Over the previous two books of what’s becoming a three act tragedy, Ed Brubaker has laid out what’s been happening for readers, while keeping protagonist Charlie Parish in the dark, and it’s now just a matter of the chickens coming home to roost and the pieces falling where they may.

Before that, though, there’s the matter of Charlie’s past, and that of fellow screenwriter Gil Mason to be dealt with. Charlie returned home from his patriotic World War II duty physically intact, but no longer able to write. A friendship turned sour, drink made matters far worse, and as Act Two ended Gil’s misguided path to redemption has endangered both his life and Charlie’s. It becomes worse.
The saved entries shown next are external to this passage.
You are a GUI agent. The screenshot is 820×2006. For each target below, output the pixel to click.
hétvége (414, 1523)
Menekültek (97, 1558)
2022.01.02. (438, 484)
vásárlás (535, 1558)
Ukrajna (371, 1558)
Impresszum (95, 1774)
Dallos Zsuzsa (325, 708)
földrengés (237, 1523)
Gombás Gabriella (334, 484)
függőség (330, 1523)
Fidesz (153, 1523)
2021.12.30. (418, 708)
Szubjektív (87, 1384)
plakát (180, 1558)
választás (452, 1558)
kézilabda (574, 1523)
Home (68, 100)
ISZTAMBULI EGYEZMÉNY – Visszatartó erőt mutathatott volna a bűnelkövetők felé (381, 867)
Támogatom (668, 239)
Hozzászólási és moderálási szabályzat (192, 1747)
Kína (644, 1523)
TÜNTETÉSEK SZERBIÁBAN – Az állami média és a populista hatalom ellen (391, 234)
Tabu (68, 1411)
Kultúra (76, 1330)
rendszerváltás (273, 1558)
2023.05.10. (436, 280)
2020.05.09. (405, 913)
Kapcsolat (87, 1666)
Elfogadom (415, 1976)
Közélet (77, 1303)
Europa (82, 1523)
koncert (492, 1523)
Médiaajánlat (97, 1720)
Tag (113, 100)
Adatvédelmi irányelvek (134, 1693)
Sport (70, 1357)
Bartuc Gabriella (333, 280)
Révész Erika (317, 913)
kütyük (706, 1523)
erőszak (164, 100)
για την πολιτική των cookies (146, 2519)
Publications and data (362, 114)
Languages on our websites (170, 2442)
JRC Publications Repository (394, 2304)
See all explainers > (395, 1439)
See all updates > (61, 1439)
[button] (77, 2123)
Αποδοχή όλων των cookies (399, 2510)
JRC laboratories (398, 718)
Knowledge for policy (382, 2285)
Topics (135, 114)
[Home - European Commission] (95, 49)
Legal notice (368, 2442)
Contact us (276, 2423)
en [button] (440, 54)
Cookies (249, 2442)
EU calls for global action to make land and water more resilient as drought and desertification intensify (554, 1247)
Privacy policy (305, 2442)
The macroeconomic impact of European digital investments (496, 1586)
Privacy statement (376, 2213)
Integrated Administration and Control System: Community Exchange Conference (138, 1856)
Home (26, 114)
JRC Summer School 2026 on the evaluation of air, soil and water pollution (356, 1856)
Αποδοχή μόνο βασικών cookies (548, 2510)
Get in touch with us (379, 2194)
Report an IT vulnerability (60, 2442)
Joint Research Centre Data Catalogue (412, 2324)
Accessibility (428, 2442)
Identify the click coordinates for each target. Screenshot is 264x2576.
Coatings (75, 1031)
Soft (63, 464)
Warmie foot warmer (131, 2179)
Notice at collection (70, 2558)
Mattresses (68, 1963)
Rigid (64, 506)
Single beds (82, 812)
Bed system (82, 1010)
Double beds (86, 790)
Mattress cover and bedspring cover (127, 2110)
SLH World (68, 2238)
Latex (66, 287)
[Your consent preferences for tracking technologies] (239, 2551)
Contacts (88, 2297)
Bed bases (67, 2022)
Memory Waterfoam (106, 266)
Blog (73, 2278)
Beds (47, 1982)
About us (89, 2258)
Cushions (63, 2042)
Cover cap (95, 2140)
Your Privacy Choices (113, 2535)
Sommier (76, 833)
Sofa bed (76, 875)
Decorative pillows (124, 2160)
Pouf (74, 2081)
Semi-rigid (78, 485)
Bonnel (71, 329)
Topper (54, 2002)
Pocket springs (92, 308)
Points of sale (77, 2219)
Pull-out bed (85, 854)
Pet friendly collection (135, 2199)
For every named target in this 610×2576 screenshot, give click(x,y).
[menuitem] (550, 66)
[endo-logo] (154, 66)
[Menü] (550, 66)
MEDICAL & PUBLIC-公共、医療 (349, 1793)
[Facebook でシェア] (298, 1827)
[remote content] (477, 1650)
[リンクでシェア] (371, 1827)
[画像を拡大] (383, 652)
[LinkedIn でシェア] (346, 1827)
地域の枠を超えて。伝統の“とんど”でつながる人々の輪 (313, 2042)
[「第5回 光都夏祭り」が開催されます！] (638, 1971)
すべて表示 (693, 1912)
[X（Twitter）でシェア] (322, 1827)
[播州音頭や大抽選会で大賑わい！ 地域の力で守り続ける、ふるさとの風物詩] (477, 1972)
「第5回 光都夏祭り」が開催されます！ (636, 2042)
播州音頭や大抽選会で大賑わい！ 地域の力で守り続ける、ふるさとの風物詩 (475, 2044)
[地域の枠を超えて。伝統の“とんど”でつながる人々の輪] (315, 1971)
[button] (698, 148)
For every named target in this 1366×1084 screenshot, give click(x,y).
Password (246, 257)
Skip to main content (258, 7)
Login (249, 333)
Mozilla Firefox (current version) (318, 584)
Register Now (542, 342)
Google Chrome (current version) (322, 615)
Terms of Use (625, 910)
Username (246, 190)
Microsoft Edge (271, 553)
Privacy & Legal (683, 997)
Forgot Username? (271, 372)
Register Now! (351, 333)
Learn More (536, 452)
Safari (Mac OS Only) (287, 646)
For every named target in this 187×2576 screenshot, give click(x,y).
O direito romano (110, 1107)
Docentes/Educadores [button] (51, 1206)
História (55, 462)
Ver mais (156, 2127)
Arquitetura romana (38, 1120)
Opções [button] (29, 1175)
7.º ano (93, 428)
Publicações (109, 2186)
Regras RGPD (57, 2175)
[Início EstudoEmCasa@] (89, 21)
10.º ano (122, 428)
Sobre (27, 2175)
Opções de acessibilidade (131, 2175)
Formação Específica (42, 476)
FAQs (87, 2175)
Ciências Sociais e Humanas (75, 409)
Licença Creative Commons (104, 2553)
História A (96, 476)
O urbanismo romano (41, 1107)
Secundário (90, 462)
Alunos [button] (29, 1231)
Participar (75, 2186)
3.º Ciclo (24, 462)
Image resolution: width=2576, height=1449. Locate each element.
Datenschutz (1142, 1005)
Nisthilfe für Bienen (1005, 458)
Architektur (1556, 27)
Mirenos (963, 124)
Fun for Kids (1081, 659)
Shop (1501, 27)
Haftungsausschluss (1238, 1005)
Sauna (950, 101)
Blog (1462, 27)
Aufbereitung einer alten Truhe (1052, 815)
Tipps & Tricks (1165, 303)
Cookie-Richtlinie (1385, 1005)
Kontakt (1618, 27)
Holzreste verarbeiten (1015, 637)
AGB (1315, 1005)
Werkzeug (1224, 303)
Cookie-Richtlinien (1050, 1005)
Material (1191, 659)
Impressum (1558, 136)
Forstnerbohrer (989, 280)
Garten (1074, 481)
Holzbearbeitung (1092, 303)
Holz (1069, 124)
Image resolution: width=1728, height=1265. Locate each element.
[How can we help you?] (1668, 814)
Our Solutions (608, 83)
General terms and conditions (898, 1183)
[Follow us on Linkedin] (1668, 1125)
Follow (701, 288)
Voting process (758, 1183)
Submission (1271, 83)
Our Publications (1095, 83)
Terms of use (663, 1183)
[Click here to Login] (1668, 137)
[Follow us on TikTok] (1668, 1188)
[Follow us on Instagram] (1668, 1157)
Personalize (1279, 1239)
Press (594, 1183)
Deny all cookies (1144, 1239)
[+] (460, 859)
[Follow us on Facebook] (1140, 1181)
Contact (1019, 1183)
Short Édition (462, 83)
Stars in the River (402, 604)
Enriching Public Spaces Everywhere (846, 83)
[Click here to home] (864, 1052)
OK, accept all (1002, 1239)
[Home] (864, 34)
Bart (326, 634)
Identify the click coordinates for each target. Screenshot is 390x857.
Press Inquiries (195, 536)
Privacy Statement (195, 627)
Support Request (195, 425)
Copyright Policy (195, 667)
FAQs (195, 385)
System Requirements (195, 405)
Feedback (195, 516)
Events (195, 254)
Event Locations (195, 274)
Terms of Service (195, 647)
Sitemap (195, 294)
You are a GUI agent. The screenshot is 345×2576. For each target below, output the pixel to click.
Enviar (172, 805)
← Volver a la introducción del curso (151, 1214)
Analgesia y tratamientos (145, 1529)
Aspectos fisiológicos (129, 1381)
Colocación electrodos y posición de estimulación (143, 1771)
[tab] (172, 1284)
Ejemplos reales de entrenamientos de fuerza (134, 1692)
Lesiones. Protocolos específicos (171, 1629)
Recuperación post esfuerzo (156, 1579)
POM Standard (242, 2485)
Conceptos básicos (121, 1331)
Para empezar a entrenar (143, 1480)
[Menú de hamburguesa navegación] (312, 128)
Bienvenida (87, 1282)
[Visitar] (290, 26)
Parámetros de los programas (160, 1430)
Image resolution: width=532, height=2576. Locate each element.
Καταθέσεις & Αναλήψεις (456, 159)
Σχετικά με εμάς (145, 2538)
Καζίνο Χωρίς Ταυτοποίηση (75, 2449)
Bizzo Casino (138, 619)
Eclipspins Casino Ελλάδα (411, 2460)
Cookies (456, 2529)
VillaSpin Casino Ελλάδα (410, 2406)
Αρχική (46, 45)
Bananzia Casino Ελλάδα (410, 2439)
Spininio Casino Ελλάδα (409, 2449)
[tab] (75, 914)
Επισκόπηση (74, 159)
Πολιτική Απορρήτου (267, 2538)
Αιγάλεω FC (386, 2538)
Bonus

One character has self-destructive issues that have prompted numerous poor choices over the earlier volumes, and if any reader were to bet on the next corpse seen in The Fade Out, there’d only be one sensible choice. However, a great aspect of any of Brubaker’s crime stories is their defying predictability, or if the general path is predictable then the circumstances won’t be. Brubaker’s put together a finely tuned plot, and with his track record it’s certain he isn’t going to mess things up in the finale, and Sean Phillips has been the epitome of artistic precision over the previous two volumes and that’s sustained until the end. Whether Brubaker or Phillips is responsible is uncertain, but a particularly nice visual metaphor for Charlie’s fracturing life is his continuing to wear his damaged spectacles.

Act Three was released shortly after the serialised comics concluded, but the most satisfying method of absorbing this first rate noir thriller is now via the complete twelve chapter story in the single volume. It’s satisfying from start to finish and you’ll want to revisit it.